Wednesday, June 13, 2007

Attracting Hummingbirds














We spotted a gorgeous ruby-throated hummingbird in our garden this week. It has been visiting a patch of blooming delphiniums and Larksur. This has encouraged us to fill our hummmingbird feeder with nectar. I found this recipe for hummingbird food online. The boys and I have a rainy afternoon activity.

How to Make Hummingbird Food

by Jane Lake

Bee balm, honeysuckle, clematis, impatiens, phlox and fuchias are some of the common flowers that will attract hummingbirds to your garden. But hanging a hummingbird feeder where you can easily see it is probably the best way to observe the hummingbirds in action.

There's no need to buy expensive hummingbird nectar - make your own, from this simple hummingbird syrup recipe.

Hummingbird Nectar Recipe


1 part sugar/4 parts water

Boil the water first, then measure and add sugar, at the rate of 1/4 cup of sugar to 1 cup of water.

Let cool and store excess in refrigerator until ready to use.

Do not add food coloring, honey (which ferments), or artificial sweetener, which has no nutritional value.

You will need to clean your feeder every few days, with hot water and a mild (10%) bleach solution to inhibit mold.
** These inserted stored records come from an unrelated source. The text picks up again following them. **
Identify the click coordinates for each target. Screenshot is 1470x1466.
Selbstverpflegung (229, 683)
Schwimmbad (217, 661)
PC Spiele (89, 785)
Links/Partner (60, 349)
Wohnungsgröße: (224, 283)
Rinse thoroughly before refilling with water syrup.


The wing beat rate of hummingbirds varies by species, with the common Ruby-Throated Hummingbird averaging a wing beat of about 53 per second, seen by the human eye as a blur. The wings move in a figure eight pattern to produce the gravity-defying hover effect for which hummers are famous. The energy needs of this little bird are amazing - they must feed every 10 to 15 minutes throughout the day, consuming up to two thirds of their body weight in food. An important part of the hummingbird diet is sugar, from flower nectar, tree sap and, of course, backyard feeders.

Hummingbirds cannot smell and depend on their eyesight to seek out flowers and food sources. Inexpensive hummingbird feeders are readily available and will attract the busy little birds without the need for coloring the food - the bright red plastic and easy food source will keep them coming throughout the day. Since hummingbirds are territorial, you may want to hang two feeders - one in the back yard and one in the front, to accomodate as many hummingbirds as you can.

2 comments:

Shirley said...

I love these little birds. Last year a hummingbird built a nest that we could see into from an upstairs room in our house. It was an amazing thing to watch the baby hummingbird grow.

S said...

That would be so cool to watch hummingbirds develop. I have been trying to get a good photo of the visiting hummingbirds. They are too fast for me and I never seem to have the camera when I see the perfect photo opportunity. Thanks for your comment.